DVD Drive not detected in Bios
For reasons connected to Wii games and a certain piece of software named after sea life that I'm not sure I can go into on these forums, I have purchased a very specific IDE DVD drive. Using a Dynamode Bi-directional IDE to SATA adapter, I have hooked the drive up to the machine.
When booting up, the LED on the drive lights up and the door can be open and closed, but neither my BIOS or Windows can see the drive. I've tried switching to alternate SATA ports on the motherboard and ensured that the drive is set to master (it is on separate ribbon from my original drive,) but nothing seems to work.
Not to sure what else to try. Any ideas?
Sounds to me like the IDE to SATA adaptor isn't working.
On an unrelated note regarding aquatic mammals, I heard they enjoy frolicking with ordinary SATA CDROM drives, an ISO mounting application, and this assembler language ISO ripper. I didn't have my echolocation to English dictionary though so I may have mistaken clicks for squeals.

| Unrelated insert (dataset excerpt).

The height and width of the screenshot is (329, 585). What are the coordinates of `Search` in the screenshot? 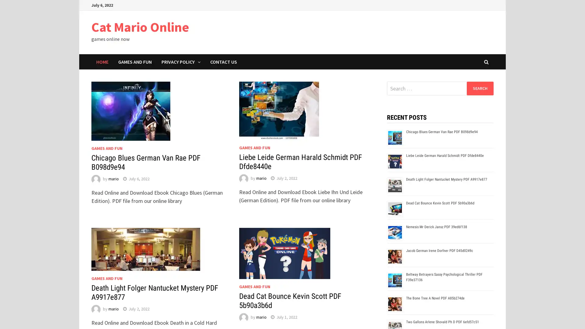 It's located at (480, 88).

(I read this again and it's kinda cryptic.. what I'm saying is that you should be able to rip your disks with an ordinary DVD drive if you use the right ripping software)
Last edited by djbriandamage; 28-06-2012 at 04:32 PM.
Just gave that a try, but my original drive still does not detect the disc. I believe the format on them is not readable, unless you have a very specific drive.
A faulty IDE to SATA adaptor does seem the most likely, but it is definitely powering up, as the LED on it is lighting up. It isn't completely busted then.
It is very likely that there is a very simple setting that I've not enabled/disabled/twiddled with, that would solve the problem.
Take the jumpers off master and try jumpering it for auto instead. Has solved some similar problems for me in the past, despite having the master and slave set up correctly.
Oh, and by auto I mean cable select or CS.
Last edited by Chaz; 28-06-2012 at 07:57 PM.
Power and data are entirely separate cables. It's very common for one to work and the other to be the problem.
Originally Posted by Vandelay
<engaging cryptic cryptometers>
If you own legitimate copies of these disks and all you're trying to do is make them playable or rip them to disk images you could always just hmmmhmmhrmblmumblecough
That'd certainly be the path of least resistance here. If only hrmhemdo made products that worked natively on PC I'd own a sky-high stack of their plastic disks.
aherrm hem cough pardon me, a little phlegmy today y'see.
This!! I completely forgot about this bit of excellent advice. When I used to dabble with Linux this oft-forgotten hardware jumper was once the answer to my frantic tinkerings. Flip the jumper to Cable Select ("CS") and if the drive doesn't work right away try plugging it into another port.
Originally Posted by Chaz
Althooooough I think with SATA every port is master, not slave, so if it doesn't work on the first port you try maybe this isn't the solution at all.
Last edited by djbriandamage; 29-06-2012 at 02:06 PM.
Well, I think I discovered the problem and it is all past me's stupid fault. I'm on a Sandy Bridge computer, bought when these were brand new. If you recall, the early mobos of these machines suffered from SATA issues in the slow ports. The tiny proportion and long time frame on faulty devices made me think "Screw it! It'll be fine!" It ain't fine.
Switching ports with my original drive makes the IDE one work fine, whilst my original drive is no longer detected.
On the positive side, I now have an ISO of Goldenfin. Or something like that ;).
Good job nailing down the issue. That's a pretty tricky, specific one. I'm glad things are now going swimmingly.